35mm F2 is not 35mm f2. You’ll see.
I shot a photo with my X100 of the great CliveCoffee pourover stand. Here it is
I was happy with the image overall, but not so much my main focus point, or the focus, front to back of the pourover stand. So later on, I grabbed my 5D MkII Canon, slapped the 35mm f1.4 L lens on it, and took this photo.
Similar depth of field, but I’m happier with my focus point, and I like this angle better. But there is a problem in comparison. This shot has slightly more blur in the background, but is shot at f3.2 (not f2.0 like the Fuji X100 shot above was done at).
I’ve long known that the image capture size, be it film or a CCD or CMOS sensor, has a lot to do with depth of field representation in a photograph. For instance, most magazine shots of food, beverages and such are usually done with medium-format cameras using 120 film, which is many times larger than 35mm.
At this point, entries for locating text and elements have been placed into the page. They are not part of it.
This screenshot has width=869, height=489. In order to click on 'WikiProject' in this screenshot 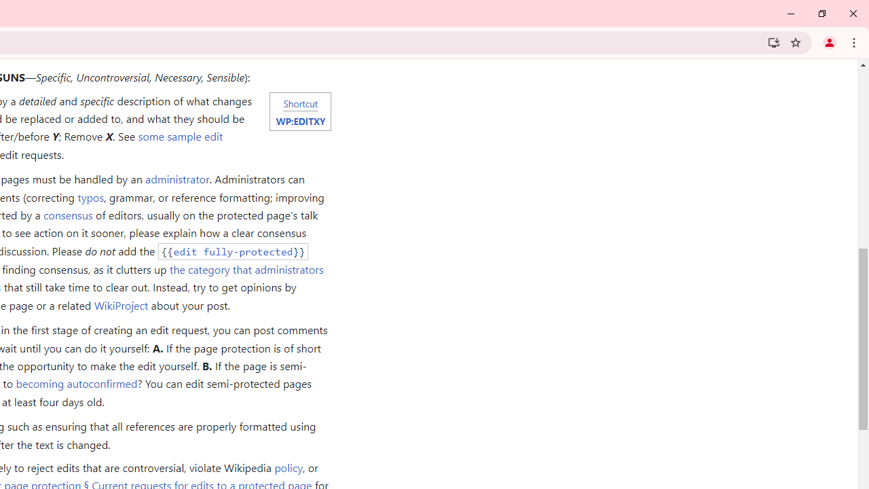, I will do `click(121, 303)`.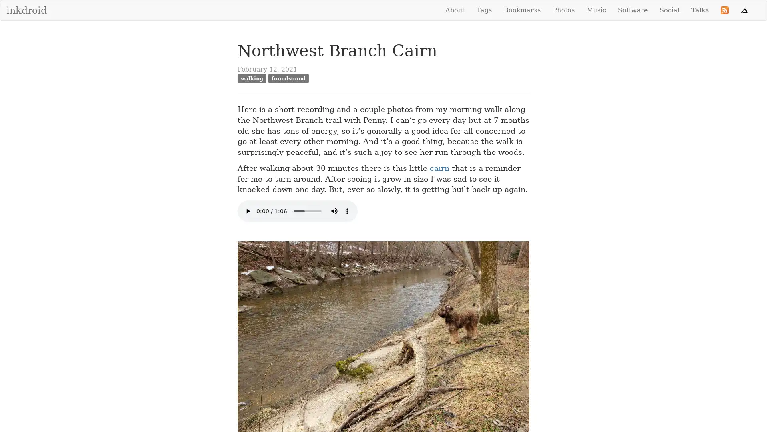  Describe the element at coordinates (247, 211) in the screenshot. I see `play` at that location.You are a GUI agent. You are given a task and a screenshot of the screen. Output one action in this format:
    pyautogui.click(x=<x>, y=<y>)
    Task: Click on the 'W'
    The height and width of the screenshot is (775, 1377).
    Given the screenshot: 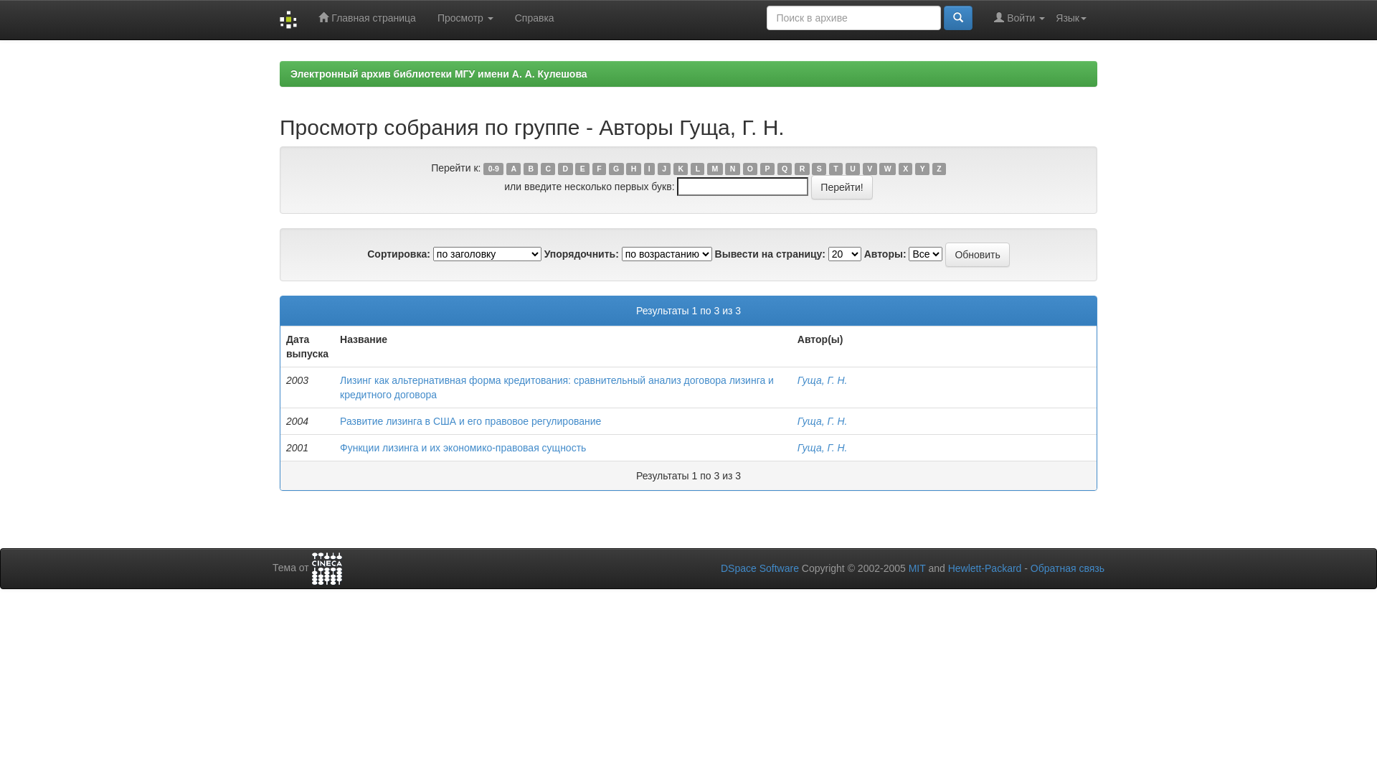 What is the action you would take?
    pyautogui.click(x=878, y=168)
    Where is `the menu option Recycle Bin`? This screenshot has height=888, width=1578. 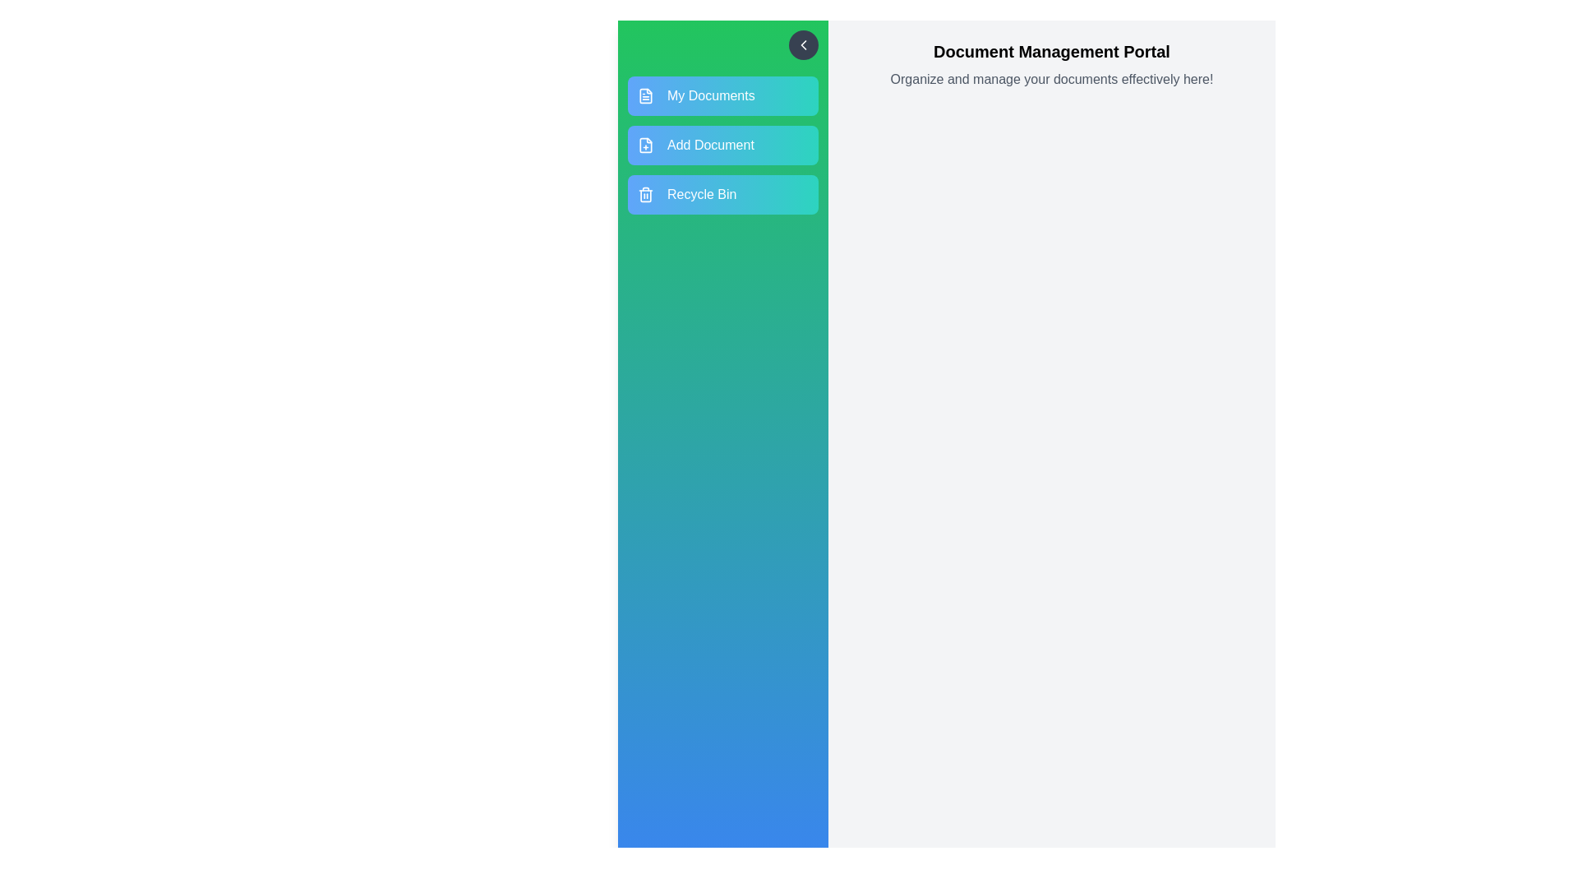
the menu option Recycle Bin is located at coordinates (723, 193).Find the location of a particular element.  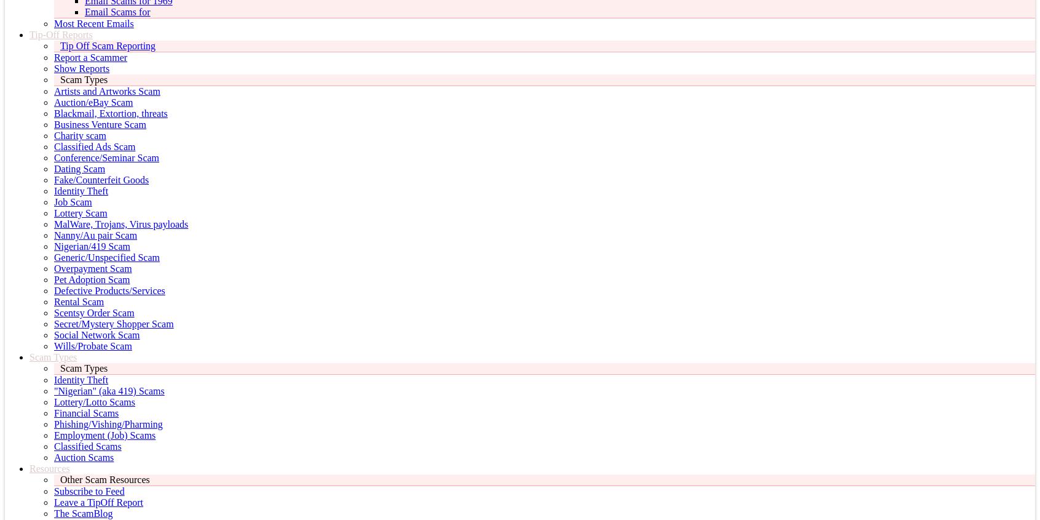

'Conference/Seminar Scam' is located at coordinates (106, 157).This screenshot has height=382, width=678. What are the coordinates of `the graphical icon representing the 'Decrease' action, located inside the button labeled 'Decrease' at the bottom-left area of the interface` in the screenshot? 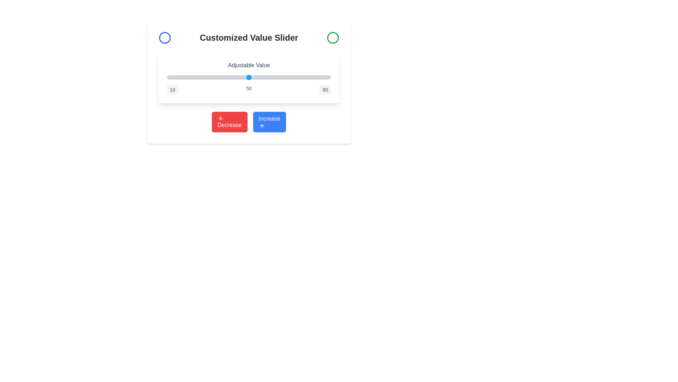 It's located at (220, 117). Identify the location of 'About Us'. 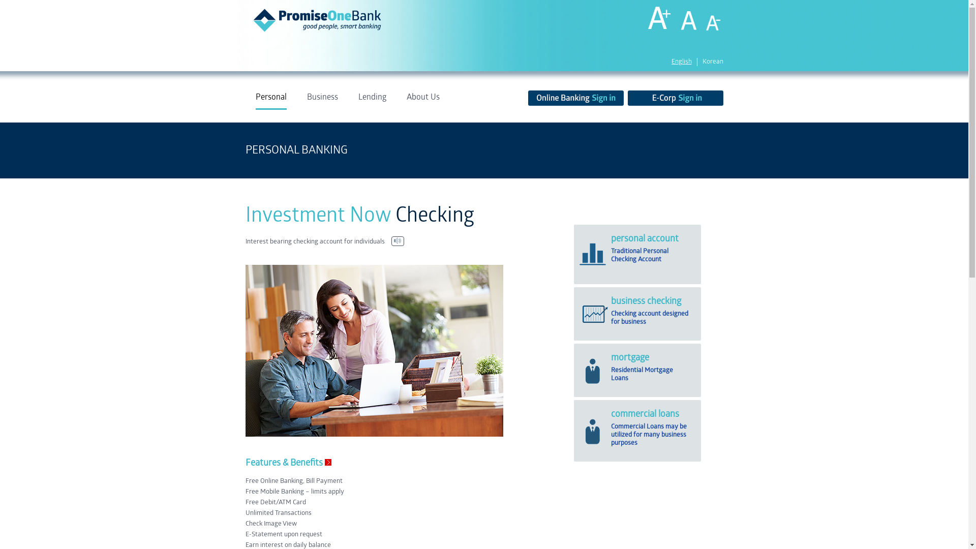
(423, 101).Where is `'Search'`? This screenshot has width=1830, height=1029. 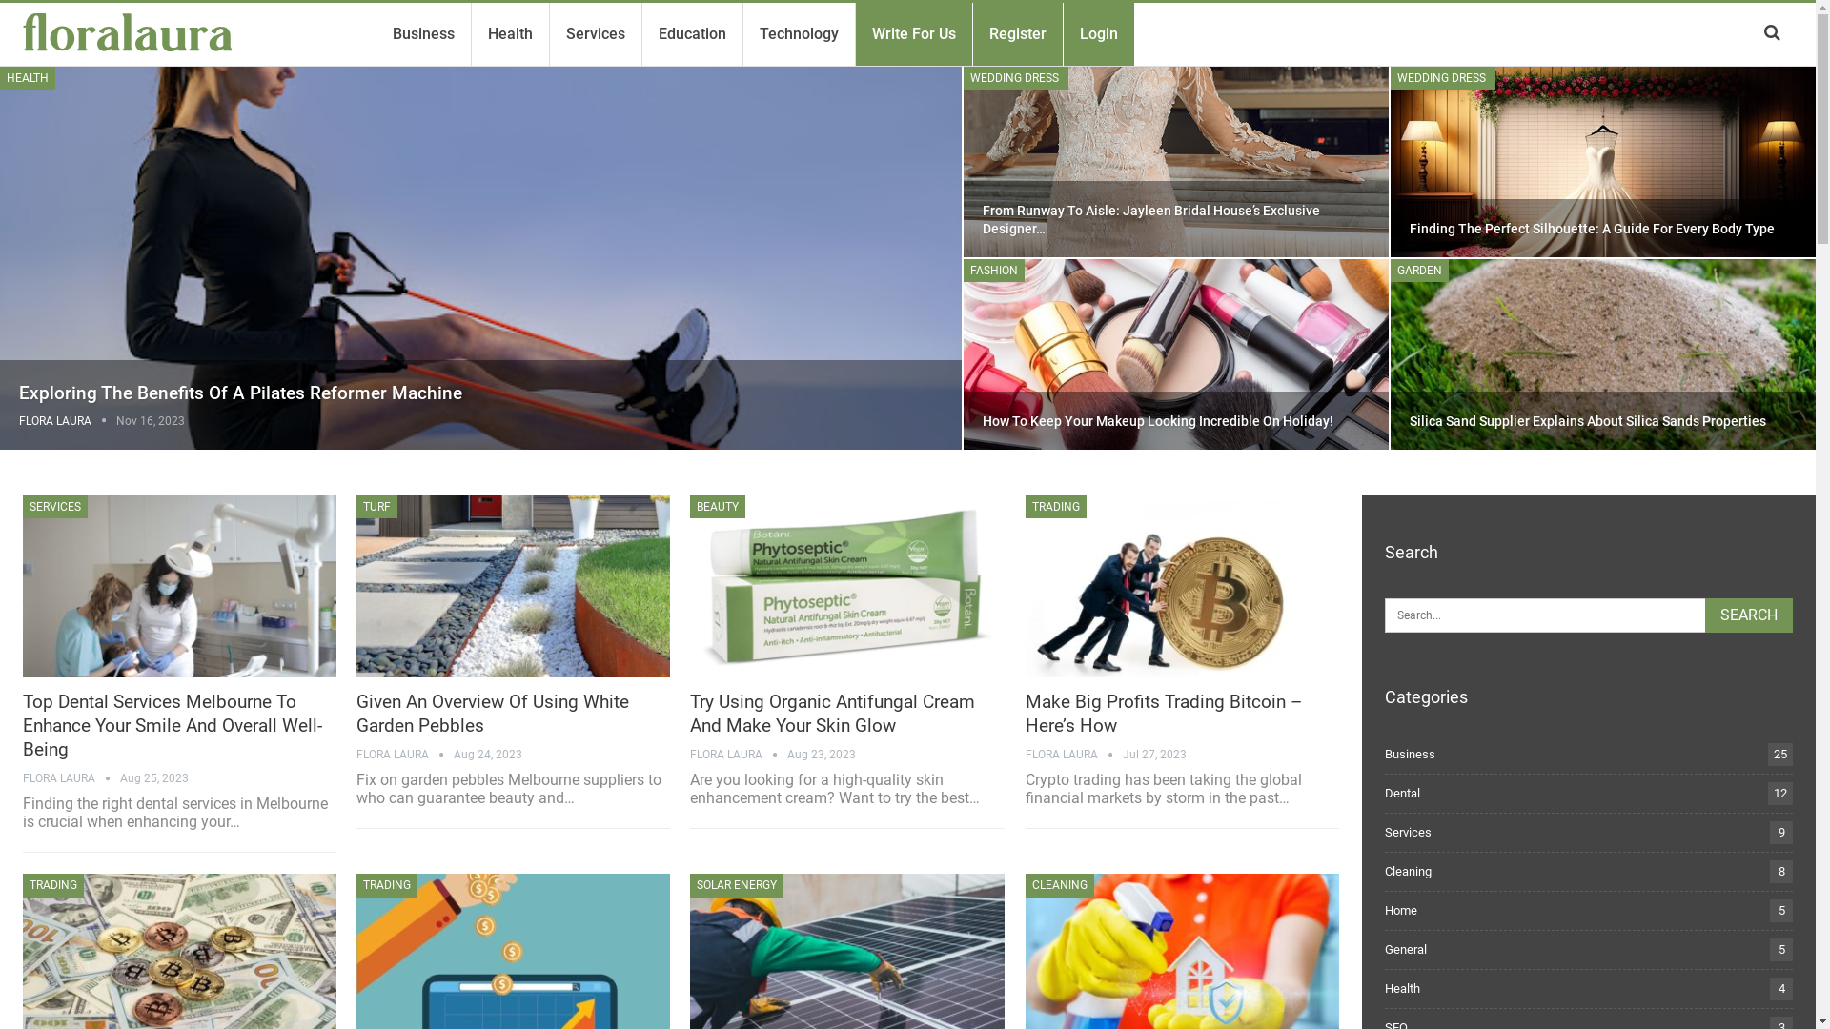
'Search' is located at coordinates (1705, 615).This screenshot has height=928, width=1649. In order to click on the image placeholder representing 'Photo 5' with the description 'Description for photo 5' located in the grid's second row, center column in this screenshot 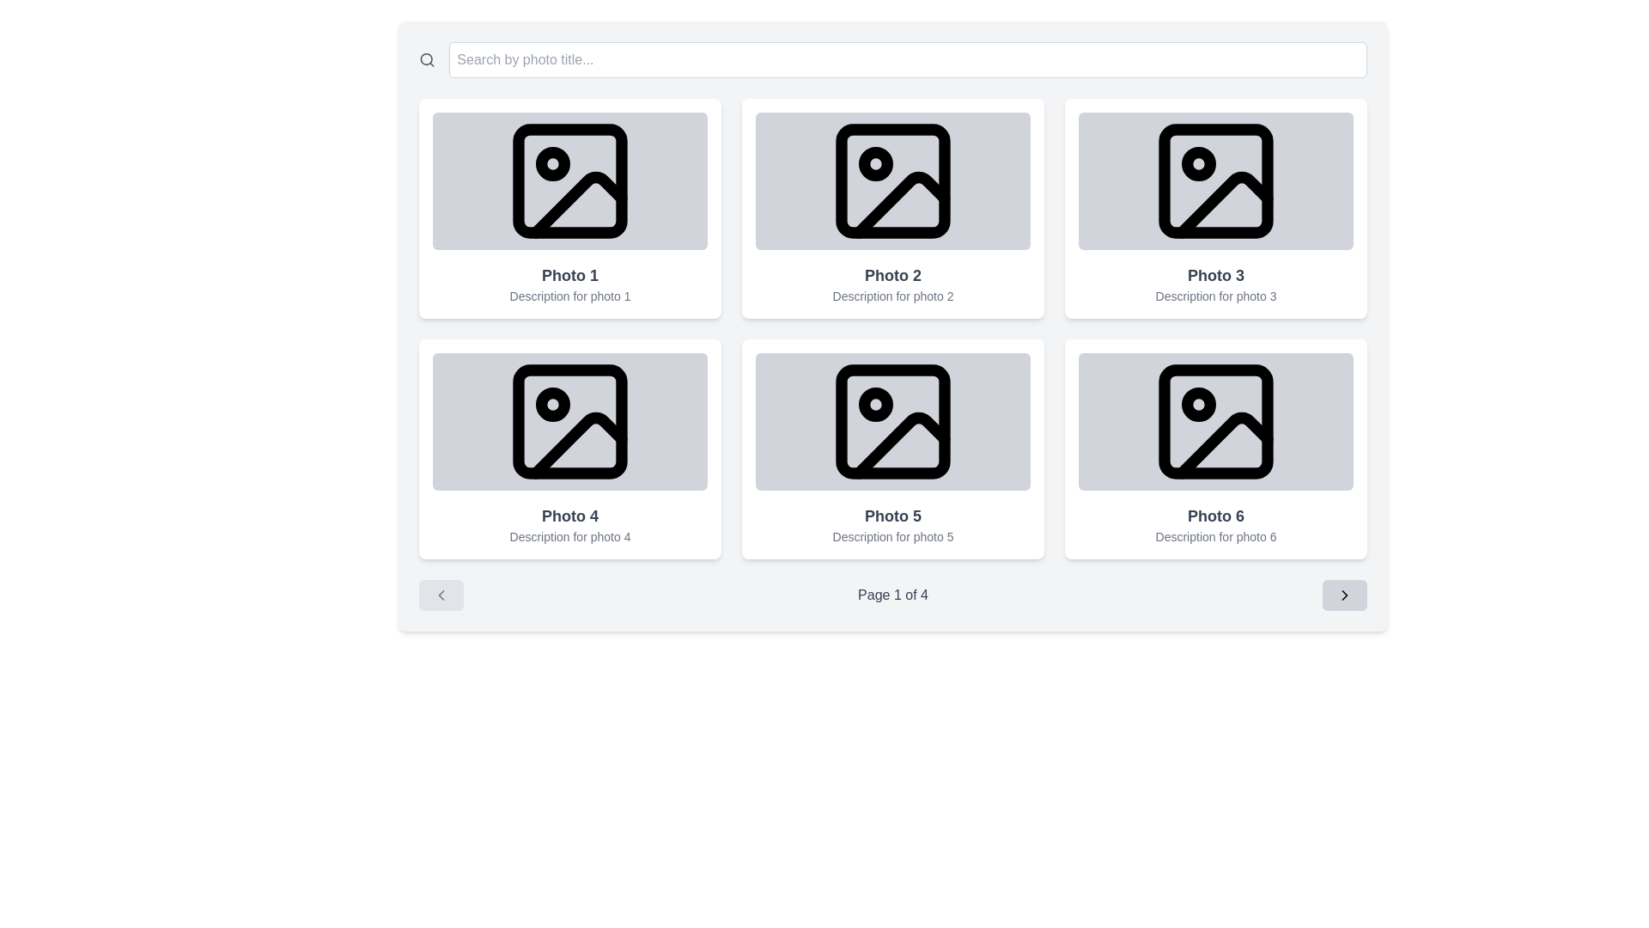, I will do `click(893, 421)`.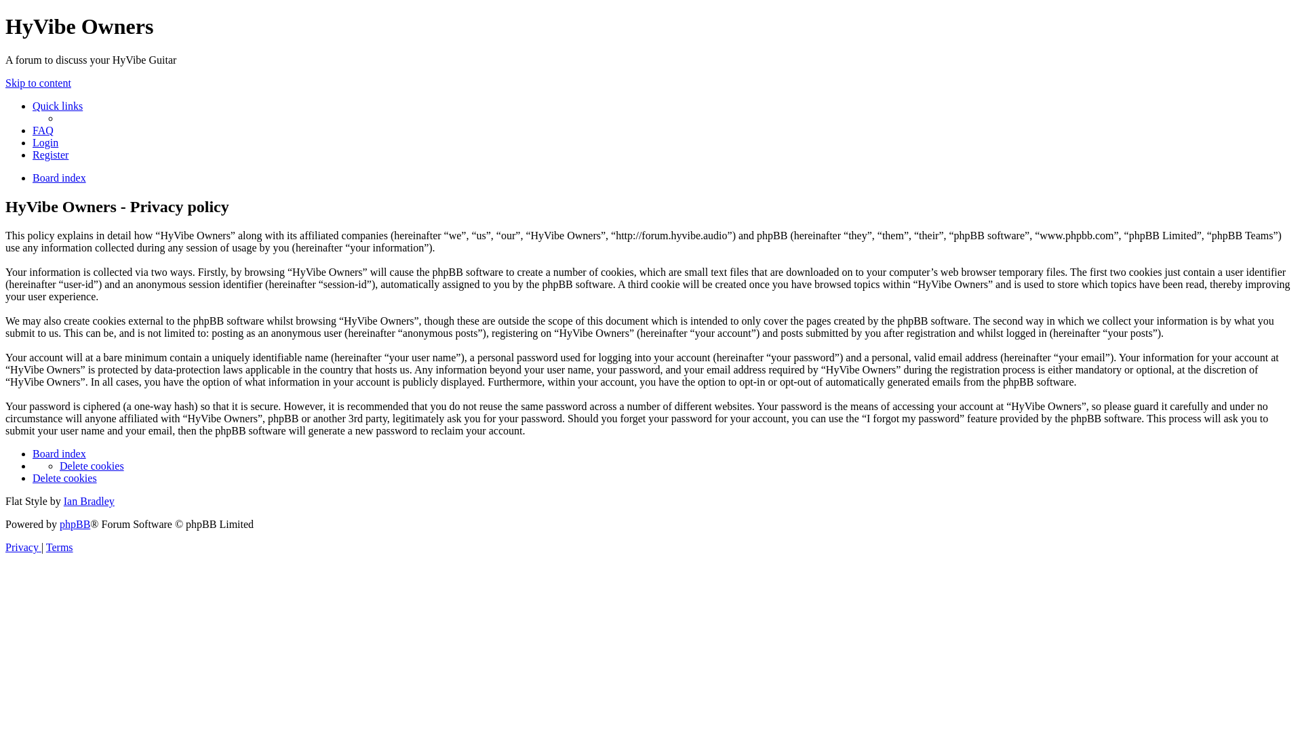 This screenshot has width=1302, height=732. I want to click on 'phpBB', so click(74, 523).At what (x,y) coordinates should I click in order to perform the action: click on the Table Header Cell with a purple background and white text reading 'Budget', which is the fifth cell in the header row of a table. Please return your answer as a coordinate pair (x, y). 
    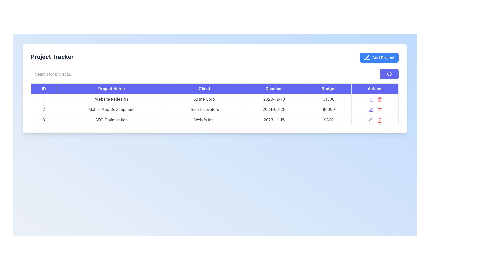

The bokeh, the background blur, is luscious with these cameras.
You can see the difference yourself between a typical point and shoot camera with a fingernail sized sensor, and a APS-C sensor camera, like most cheaper dSLRs or the Fuji X100, which has a sensor the size of a large postage stamp. Background blur is
very hard impossible to achieve on a P&S camera compared to a dSLR.
Same is true then, when going from APS-C sensors to a full frame (35mm film) sensor. Here’s a shot of this same Clive Coffee brewer at f2.2 with a 35mm lens on my 5D MkII full frame camera.
I’m posting the f2.2 shot because I blew out the highlights too much on my f2 sample. But you get the picture here. The background is much more blurred than the Fuji 35mm (equiv) f2 shot above.
Several things are at play here. The Fuji shot is actually a 23mm lens photograph, when you take into account background blur. The “35mm equivalent” is only relative to the scene capture because of the lens crop. It is not applicable to the background blur. To do this test right, I’d have to shoot a 24mm lens at f2 on the Canon 5D MkII. But I don’t have a lens capable of going to 24mm and f2 (my 24-105L lens is a f4 minimum aperture lens). Still, I’m betting the 24mm f2 will have more blur in the background on a full frame camera than it will on a smaller sensor, cropped frame camera.
Anyway, when people talk about f2 on a point and shoot, or on a APS-C camera, the amount of bokeh, background blur always increases the larger the sensor (or film medium) is. F1.8 on the little Olympus P&S doesn’t even come close to looking like the f2 results on the Fuji; and Fuji’s f2 performance, while really good, can’t touch what a full frame lens shooting at the same aperture can do.